Ring-fencing £7bn of higher rate pension tax relief revenue would be “getting into difficult territory”, Ros Altmann, director of the Saga Group, has argued.
Today (11 June) it was suggested in the House of Lords that £7bn accumulated from higher tax relief on pensions should be ring-fenced to fund the recommendations of Andrew Dilnot, chair of the Commission on Funding of Care and Support.
The Dilnot Report, published by Mr Dilnot on 4 July, had three strands: a £35,000 cap on individuals’ lifetime contributions towards their social care costs; a jump in the means-tested threshold from £23,250 to £100,000; and ‘hotel’ costs of between £7,000 to £10,000, which will continue to be paid for by residents in care.
It has been suggested that implementation of this would cost around £2.2bn.
Requesting the timetable for the draft bill to modernise adult care and support in England in the House of Lords, it was suggested that higher rate tax relief at £7bn a year could “pay for Dilnot seven times over”, and the government was asked to consider this.
Ms Altmann said: “The government says there is no tax money for care and we get periodic calls for the end of the higher rate tax relief and I have heard so many potential uses for this money. The fact is we have a deficit and lots of departments would be competing for this money. The obvious use is to use it for state pensions.”
She pointed out that if we want to find new money for care we need to find it from “older generations”.
Ms Altmann said: “Disappointingly the government says it just can’t afford to use Dilnot’s solutions. The government needs to wake up because we have to spend more money on social care, but what will happen if we don’t allocate money? More money will be spent on the NHS –which is the most expensive and the least suitable. I would urge the government to get real and put in clear proper reform for a care system going forward.

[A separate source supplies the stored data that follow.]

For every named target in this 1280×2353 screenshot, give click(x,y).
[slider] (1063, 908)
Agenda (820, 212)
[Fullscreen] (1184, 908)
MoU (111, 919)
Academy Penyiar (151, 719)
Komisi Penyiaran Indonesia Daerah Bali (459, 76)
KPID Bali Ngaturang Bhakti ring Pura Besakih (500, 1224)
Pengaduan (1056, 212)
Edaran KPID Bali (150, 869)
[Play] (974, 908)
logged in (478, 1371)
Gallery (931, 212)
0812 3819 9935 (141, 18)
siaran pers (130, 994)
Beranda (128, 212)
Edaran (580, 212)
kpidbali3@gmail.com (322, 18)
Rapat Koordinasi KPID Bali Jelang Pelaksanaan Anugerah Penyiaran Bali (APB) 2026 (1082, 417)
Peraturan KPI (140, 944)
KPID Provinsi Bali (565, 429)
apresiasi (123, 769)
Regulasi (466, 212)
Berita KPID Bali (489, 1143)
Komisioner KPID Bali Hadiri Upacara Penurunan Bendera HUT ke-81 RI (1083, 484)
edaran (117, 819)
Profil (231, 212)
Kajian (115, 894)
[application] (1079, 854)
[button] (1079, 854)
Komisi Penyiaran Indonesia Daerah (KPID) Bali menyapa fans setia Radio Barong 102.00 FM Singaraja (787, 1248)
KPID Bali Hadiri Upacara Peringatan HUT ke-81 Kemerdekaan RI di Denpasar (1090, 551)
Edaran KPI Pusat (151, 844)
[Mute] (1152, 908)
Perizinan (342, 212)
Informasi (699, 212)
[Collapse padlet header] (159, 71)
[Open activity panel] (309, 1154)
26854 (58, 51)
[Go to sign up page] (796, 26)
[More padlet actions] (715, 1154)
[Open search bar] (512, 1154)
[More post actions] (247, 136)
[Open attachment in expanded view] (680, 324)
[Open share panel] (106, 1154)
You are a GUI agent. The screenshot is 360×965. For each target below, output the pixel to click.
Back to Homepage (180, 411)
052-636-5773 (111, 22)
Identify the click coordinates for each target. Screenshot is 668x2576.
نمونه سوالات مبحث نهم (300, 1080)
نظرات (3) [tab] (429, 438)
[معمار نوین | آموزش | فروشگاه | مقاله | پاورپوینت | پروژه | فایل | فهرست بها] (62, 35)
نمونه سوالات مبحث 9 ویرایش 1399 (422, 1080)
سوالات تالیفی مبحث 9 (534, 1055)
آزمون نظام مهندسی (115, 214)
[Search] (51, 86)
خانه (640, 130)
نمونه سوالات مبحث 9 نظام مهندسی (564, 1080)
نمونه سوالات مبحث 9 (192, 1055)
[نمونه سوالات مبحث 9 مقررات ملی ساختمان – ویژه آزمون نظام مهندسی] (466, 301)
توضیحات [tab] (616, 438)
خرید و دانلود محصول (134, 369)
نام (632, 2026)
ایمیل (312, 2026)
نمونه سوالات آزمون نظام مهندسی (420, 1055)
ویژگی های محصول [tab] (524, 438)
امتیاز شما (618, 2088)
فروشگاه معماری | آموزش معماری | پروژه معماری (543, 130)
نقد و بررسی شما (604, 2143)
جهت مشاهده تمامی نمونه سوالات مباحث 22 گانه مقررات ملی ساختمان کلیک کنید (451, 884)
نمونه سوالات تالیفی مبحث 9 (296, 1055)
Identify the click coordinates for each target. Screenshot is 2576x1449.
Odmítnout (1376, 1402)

“This £2.2bn is going to come from the health service anyway but this may increase to £4.2bn as people will end up costing more as they may get more ill and this could be avoided by spending that original £2.2bn.
“The government seems to be frightened of putting a cap on costs. If there is a cap, people can build up a pot of money as they know the state will look after them once this has been reached.”